Zależna w podróży – blog podróżniczy z sensem

W plecaku malucha, czyli co pakuję na wyjazd dla małego dziecka (1-3 lata)

Podróżowanie z dzieckiem jest niekończącą się nauką. Nie dla dziecka – dla dorosłych.
Minęło zaledwie kilka miesięcy, odkąd przyzwyczailiśmy się do nowego stylu podróżowania. Ledwie wbiliśmy sobie do głowy, że na wycieczki trzeba brać zapas pieluszek, butelki do mleka i koc piknikowy, a już się okazuje, że ta wiedza się zdezaktualizowała. Że te kilka miesięcy od ostatniego wyjazdu wystarczyło, by dziecko nauczyło się biegać, przestało używać pieluszek i zmieniło dietę.

Rok temu napisałam artykuł o tym, jak wygląda moja lista rzeczy do spakowania na wyjazd z niemowlakiem. Bardzo się cieszę, że tekst jest przez was tak chętnie czytany i codziennie odwiedza go kilkadziesiąt osób. Widać że potrzebujecie takich artykułów, szukacie ich u wujka Googla i chętnie korzystacie z doświadczenia innych podróżujących rodziców.

Co zabrać na wakacje z dzieckiem (1-3 lata). Lista gadżetów, które ułatwią podróż

Dziś Kora ma 20 miesięcy i jest małym dzieckiem, czy używając specjalistycznego słownictwa: jest w okresie poniemowlęcym. Dlatego aktualizuję listę i podpowiadam, jakie gadżety ułatwiają nam wycieczkę z małym dzieckiem. Dodajcie je do swojej listy do spakowania:

1. Jednorazowy nocnik TRON

Zacznę od najważniejszej zmiany, która w ostatnich tygodniach wkradła się do naszej rodziny. Kora się odpieluchowała!

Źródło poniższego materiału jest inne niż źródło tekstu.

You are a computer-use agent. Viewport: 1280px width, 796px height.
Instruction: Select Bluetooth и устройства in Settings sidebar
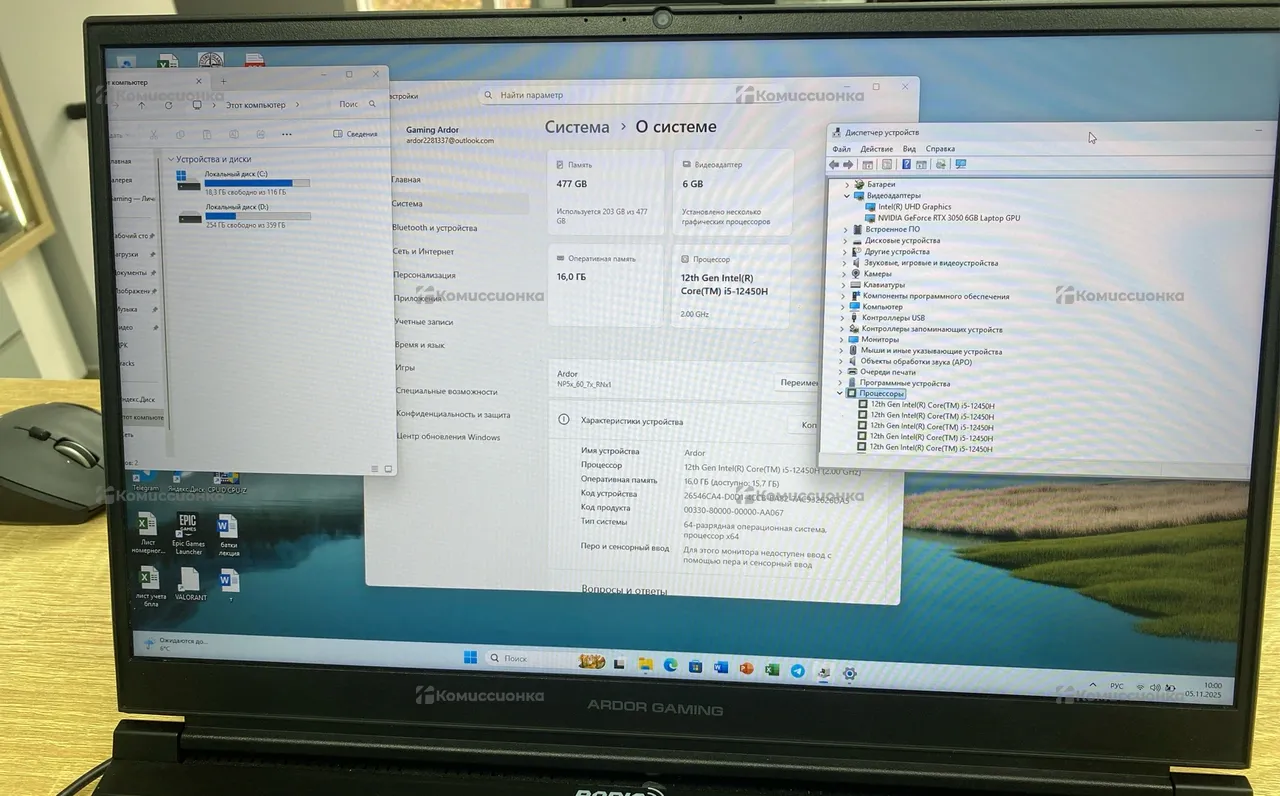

Upały z jakimi przyszło nam się zmierzyć w czerwcu sprawiły, że pozwalaliśmy małej biegać po domu bez pieluszki i jak się okazało, bardzo szybko zaczęła komunikować potrzeby fizjologiczne. Dzisiaj już sama biegnie na nocnik i próbuje zdjąć spodenki.
I choć gdy wychodzimy z domu zakładam jej ciągle pieluszkę, to i tak w czasie spaceru młoda szuka nocniczka.
I tu idealnie sprawdza się jednorazowy nocnik TRON. Fantastyczne jest to, że jest leciutki i mieści się nawet do torebki, więc można go ze spokojem zabrać nad morze z dzieckiem (do torby plażowej), na górskie wycieczki, jak i na miejski spacer do parku.
Tym, którzy nie lubią jednorazówek (ja do nich należę), podpowiadam: nocnik jest biodegradalny!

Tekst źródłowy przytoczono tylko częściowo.